Bump? Am I allowed to bump? Just need some guidance on the right way to solve this.
I also found (what’s below).
This this a better solution? I actually understand this as opposed to what I posted above.
I wonder how aerospike would fare?
As I say, I have 18m records which is gonna balloon doing it the /24 way. I’ll post my findings and my code in PHP.
Would be nice to hear from someone so I’m not talking to the void.
The approach we use for fast Geo-IP resolution is take all the IP ranges and break them at the /24 (the first three quads), and store a record holding all the matches in those addresses. This gives you 16 million keys and O(1) access. If you'll tolerate the client-side complexity of breaking up the stored record, it's performant without taking up lots of RAM.
In more detail:
take all ranges, and break them by their first 24 bits.
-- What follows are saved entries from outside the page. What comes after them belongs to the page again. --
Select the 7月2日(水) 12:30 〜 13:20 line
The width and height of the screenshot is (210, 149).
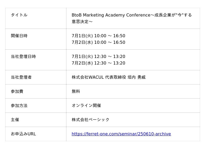pos(98,63)
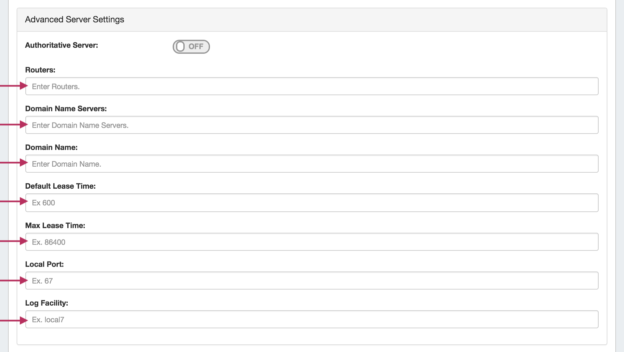Screen dimensions: 624x352
Task: Click the Routers label text
Action: coord(40,70)
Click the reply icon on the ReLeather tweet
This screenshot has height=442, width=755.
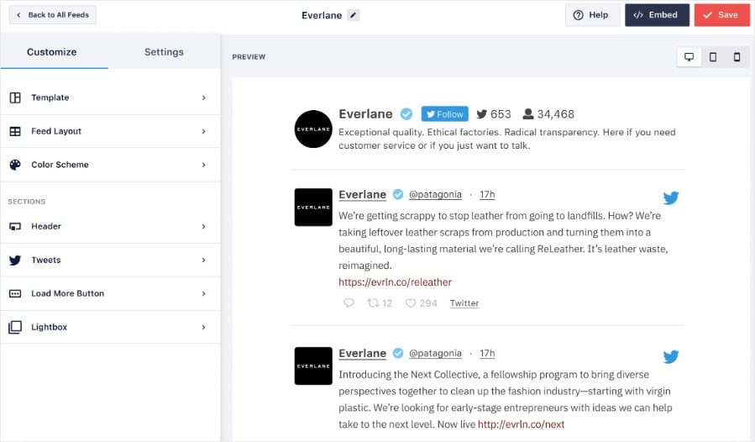point(349,303)
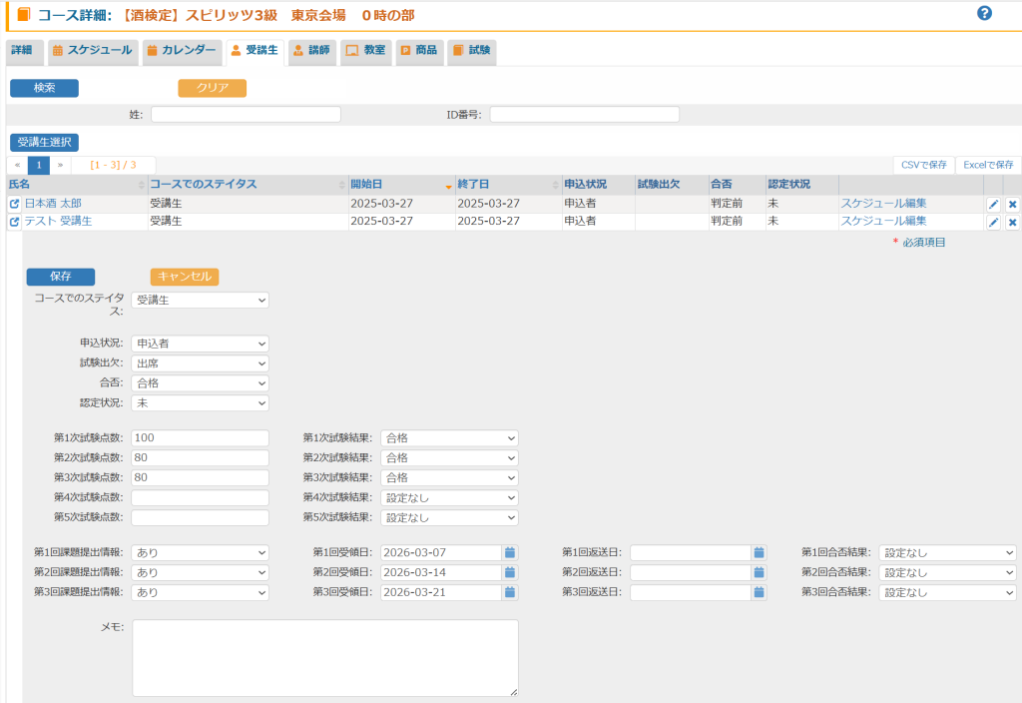Open the 試験 tab
The height and width of the screenshot is (703, 1022).
tap(471, 50)
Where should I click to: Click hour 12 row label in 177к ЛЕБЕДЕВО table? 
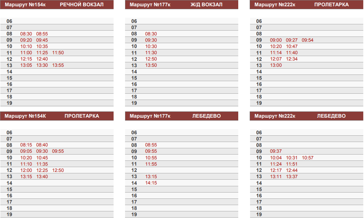pos(134,170)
The range 128.100.60.0-128.100.60.9 becomes one record, <128.100.60 | 0 9 | (...recA...)>
The range 128.100.60.10 - 128.100.62.80 would become <128.100.60 | 10 255 | (...recB...)>, <128.100.61 | 0 255 | (...recB...)>, and <128.100.62 | 0 80 | (...recB...)>.
combine all the records with the same prefix into a hash whose key is the top of its range. So
key 128.100.60: {9: {...recA...}, 255: {...recB...}}
key 128.100.61: {255: {...recB...}}
key 128.100.62: {80: {...recB...}, ...}
To retrieve a specific IP, retrieve the compound record by its 24-bit key, and return the first result whose sub-key is larger than the last part. If I looked up 128.100.60.20, I would find that 9 was not larger, but that 255 was, and so return recB.
This is a common strategy for doing range joins (even spatial joins!) in things like Hadoop: partition on some reasonable chunk, and then index on one end of the range.